Признаюсь, такой грубой, искренне-злостной клеветы, брошенной прямо в лицо, я не ожидал даже и от Шматова. Но прежде чем, придя в себя от удивления, успел я произнести хоть одно слово в ответ, Гнус уже вышел вон торжественно замедленными шагами, заложив руки за спину.
Вслед за этим в дверь просунул голову Тропин. Ему, очевидно, не с кем было прощаться; и он показался для того только, чтобы крикнуть во всю глотку Стрельбицкому:
— Ты чего ж тут копаешься? Скорее, леший!
Он окинул меня беглым нелюбопытным взглядом и, не удостоив. ни одним словом, скрылся. Да и что ему было говорить? Своего он добился, а до всего остального в мире, до лжи и правды, атому человеку, не имевшему ровно ничего за душой, не было ни малейшего дела…
Стрельбицкий вышел из палаты и, тоже ничего не сказав мне на прощанье, поспешил прямо к воротам. Я глядел в окно. Там стояли уже под дождем, в ожидании, Азиадинов, Тропин и Шматов. Быстрой, легкой походкой, ухарски заломив набок круглую арестантскую шапочку, шел к ним из тюрьмы Юхорев, вскинув на плечо свой мешок с вещами. В больницу он не зашел. Замок щелкнул — ворота распахнулись настежь, приняли в свою пасть пятерых друзей и снова громко захлопнулись. На новую жизнь! Не пожалеют ли когда-нибудь эти люди и о Шелайской тюрьме, не вспомнят ли с сочувствием о тех, кого теперь, уходя, пытались оплевать и закидать грязью?..
Башуров и Штейнгарт явились ко мне с тюремными новостями.
— Ну что, Иван Николаевич, заходили к вам прощаться?
Я рассказал о сцене, устроенной мне Гнусом.
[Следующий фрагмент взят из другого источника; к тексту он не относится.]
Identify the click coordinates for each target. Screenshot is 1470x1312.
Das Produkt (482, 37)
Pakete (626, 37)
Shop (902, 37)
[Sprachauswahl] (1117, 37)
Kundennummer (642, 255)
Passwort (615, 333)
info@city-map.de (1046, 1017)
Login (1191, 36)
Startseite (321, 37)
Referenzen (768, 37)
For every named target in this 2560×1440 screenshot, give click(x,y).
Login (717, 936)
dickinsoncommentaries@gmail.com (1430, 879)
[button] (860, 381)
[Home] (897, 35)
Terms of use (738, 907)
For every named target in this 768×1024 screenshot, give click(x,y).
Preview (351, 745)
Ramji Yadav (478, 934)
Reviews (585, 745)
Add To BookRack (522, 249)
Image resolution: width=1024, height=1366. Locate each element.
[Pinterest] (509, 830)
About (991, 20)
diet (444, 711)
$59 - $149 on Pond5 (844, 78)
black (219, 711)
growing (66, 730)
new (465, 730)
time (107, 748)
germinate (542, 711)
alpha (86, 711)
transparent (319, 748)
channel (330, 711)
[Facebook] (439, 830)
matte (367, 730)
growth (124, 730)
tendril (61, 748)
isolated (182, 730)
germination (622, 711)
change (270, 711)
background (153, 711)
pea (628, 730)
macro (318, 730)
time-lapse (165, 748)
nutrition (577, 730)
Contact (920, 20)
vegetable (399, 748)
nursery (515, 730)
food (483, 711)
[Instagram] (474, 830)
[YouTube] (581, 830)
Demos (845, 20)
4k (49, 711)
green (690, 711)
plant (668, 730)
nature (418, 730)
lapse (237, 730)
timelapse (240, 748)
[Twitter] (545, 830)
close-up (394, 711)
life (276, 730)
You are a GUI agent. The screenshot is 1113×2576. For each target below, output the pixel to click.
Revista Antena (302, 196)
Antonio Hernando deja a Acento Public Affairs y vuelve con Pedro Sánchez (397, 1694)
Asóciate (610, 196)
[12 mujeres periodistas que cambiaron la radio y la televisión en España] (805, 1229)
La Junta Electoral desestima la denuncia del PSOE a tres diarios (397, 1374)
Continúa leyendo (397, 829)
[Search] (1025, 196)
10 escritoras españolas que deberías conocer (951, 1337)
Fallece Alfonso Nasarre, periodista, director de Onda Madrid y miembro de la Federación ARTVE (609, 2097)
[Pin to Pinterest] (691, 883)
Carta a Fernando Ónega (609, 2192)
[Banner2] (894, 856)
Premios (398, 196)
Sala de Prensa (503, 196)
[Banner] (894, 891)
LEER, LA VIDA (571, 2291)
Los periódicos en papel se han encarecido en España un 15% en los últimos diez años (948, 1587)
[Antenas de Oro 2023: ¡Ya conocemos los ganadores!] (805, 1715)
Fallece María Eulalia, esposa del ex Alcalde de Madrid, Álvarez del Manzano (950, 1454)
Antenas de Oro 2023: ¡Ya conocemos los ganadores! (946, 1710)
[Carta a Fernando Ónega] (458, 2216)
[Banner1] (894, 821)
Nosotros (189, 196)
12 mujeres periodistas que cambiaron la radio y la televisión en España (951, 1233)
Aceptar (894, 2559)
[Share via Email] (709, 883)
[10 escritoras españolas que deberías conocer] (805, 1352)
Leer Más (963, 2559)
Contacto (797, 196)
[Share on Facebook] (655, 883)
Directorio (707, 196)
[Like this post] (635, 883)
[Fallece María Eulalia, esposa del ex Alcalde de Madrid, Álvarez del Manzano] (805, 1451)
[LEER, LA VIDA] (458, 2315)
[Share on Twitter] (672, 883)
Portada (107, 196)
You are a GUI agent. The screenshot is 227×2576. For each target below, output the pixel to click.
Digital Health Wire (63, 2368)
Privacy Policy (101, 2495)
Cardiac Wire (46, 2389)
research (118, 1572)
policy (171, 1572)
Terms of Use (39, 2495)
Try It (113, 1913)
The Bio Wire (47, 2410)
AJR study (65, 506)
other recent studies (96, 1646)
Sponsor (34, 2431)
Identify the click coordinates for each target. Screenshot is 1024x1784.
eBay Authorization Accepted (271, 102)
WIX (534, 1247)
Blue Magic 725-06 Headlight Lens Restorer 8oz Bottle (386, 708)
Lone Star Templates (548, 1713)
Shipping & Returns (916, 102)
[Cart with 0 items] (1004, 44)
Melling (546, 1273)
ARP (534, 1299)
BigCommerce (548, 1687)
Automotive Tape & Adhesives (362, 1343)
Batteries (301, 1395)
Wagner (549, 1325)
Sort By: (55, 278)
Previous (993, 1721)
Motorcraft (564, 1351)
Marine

— Ну, значит, точь-в-точь та же песня, которую и мы слышали, — с горечью рассмеялся Штейнгарт. — К нам Шматов и Юхорев вместе зашли. Первый шипел что-то не совсем вразумительное, кого-то в чем-то упрекал, кого-то прощал, то и дело прерывая Юхорева, который, по обыкновению, прикрикнул наконец: «Замолчи, Гнус, не дури!» Сам он держался с обычной важностью и с первых же слов заявил, что против нас двоих никакой злобы не уносит, одного только Ивана Николаевича считает врагом. «Как вам, Юхорев, не стыдно говорить такие вещи? — воскликнул я. — Иван Николаевич прожил столько лет в тюрьме, и все видели от него одно только доброе». — «Быть может, другие, но никак не я! Мне он враг, и я когда-нибудь сумею ему отплатить». — «Он нас в кандалы заковал!» — прошипел опять Гнус. Я обратился к Юхореву: «Неужели вы верите в такую нелепость? Ну, Шматов по глупости, а вы-то?..» Он сделал решительный жест рукою: «Не будем спорить, Дмитрий Петрович; у каждого человека свои взгляды… Итак, господа, прощайте, спасибо за вашу хлеб-соль. Валерьян, не поминай лихом!» Но мы отказались подать ему руку: «Если вы думаете так дурно о нашем товарище, которого мы уважаем, так по-доброму и мы не можем расстаться с вами». Тогда Юхорев гордо выпрямился, подумал немного и, поклонившись слегка, торопливо вышел. А за ним побежал и его верный оруженосец, продолжая что-то гнусавить.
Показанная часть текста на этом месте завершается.